Excerpted text:

☆ ☆ ☆ ☆ ☆

Discussion List Archives

[Date Prev][Date Next][Thread Prev][Thread Next][Date Index][Thread Index]

Re: [ddlm-group] Eliding in triple-quoted strings: Proposals C andD. .

Inasmuch as the issue of "CIF remain[ing] a subset of STAR" keeps being
raised, would somebody be kind enough to refer me to a complete, formal
published specification of STAR, especially one that lays out 
precisely what STAR considers a valid quoting mechanism.

Saying that there are a large number of alternate languages against which
we could leverage is unhelpful.  If somebody has a better, fully specified,
unicode compatible base to propose as an alternative to Python, make that
specific proposal.  The proposal on the table from Ralf and supported by
John and myself is that we adopt the Python treble quote syntax and
semantics.   Unless somebody has a STAR publication with supporting software
to cite that already handles the treble quote, STAR compatibility would
not seem relevant to this particular issue.

I believe that Ralf is right.

☆ ☆ ☆ ☆ ☆

What this exercise asks:
1 > Rewrite the paragraph of the message on triple-quoted strings that begins "Saying that there are a large number" as a short bulleted list that keeps its main points.
2 > Answer these questions from the message on triple-quoted strings:
(a) What does the writer ask to be referred to?
(b) Who supports Ralf's proposal?
(c) Whom does the writer believe is right?
3 > Carry on the message on triple-quoted strings, starting after its final sentence.
The lines after the message on triple-quoted strings aren't needed for this work.

Dataset excerpt:
☆ ☆ ☆ ☆ ☆

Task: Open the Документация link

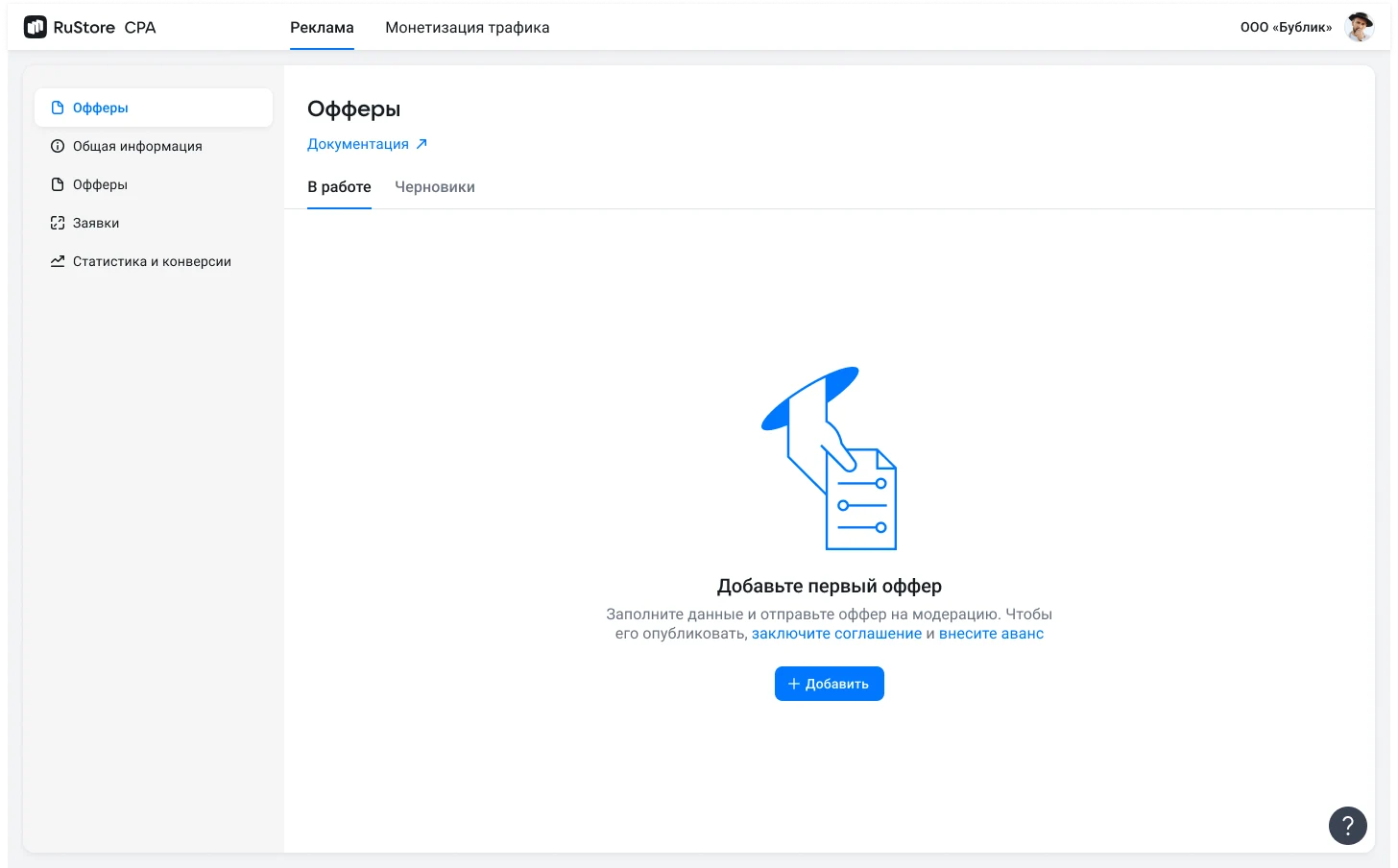Action: (358, 142)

☆ ☆ ☆ ☆ ☆

Responses for each task:
1 >
- Saying that many alternate languages could be leveraged is unhelpful.
- Anyone with a better, fully specified, Unicode-compatible base to offer instead of Python should make that specific proposal.
- The proposal on the table, from Ralf and supported by John and the writer, is to adopt the Python treble quote syntax and semantics.
- Unless someone can cite a STAR publication with supporting software that already handles the treble quote, STAR compatibility does not seem relevant to this issue.

2 >
(a) A complete, formal published specification of STAR, especially one that sets out precisely what STAR considers a valid quoting mechanism.
(b) John and the writer.
(c) Ralf.

3 >
At 12:20 PM -0600 1/7/11, Bollinger, John C wrote:
>On Friday, January 07, 2011 7:56 AM, John Westbrook wrote:
>>I have been quiet on this issue as my bias for supporting Python semantics
>>has not been popular or productive in prior DDLm/Cif2 discussions.   I would
>>extend Herb's argument to the whole of this enterprise and emphasize
>>my view that meaningful adoption of DDLm/CIF2 will require embracing
>>and leveraging existing technologies as much as possible.
>>On 1/7/11 7:52 AM, Herbert J. Bernstein wrote:
>>>  As noted in my prior message, I disagree. I find it
>>>  counter-inutitive and unproductive to adopt something
>>>  that looks very much like the python treble quoted
>>>  string but which follows confusingly different rules.
>>>  Remeber -- for most of the the coomunity, the entire
>>>  CIF2 approach to quoting is something new and different.
>>>  It does not agree with the well-established CIF1 quoting
>>>  rules. By giving them the python treble quoted strings
>>>  we are giving them a way to simply and easily carry any
>>>  and all strings and text fields forward from CIF1 to CIF2
>>>  without having to seriously rework them. Sure, we could
>>>  come up with some other set of rules for treble quoted
>>>  strings, but by following the python rules we will
>>>  greatly reduce the chances of misinterpretations in
>>>  the marginal cases, and give ourselves an independent
>>>  check on our new parsers -- all the existing oython
>>>  parsers.
>>>  I believe that Ralf is right.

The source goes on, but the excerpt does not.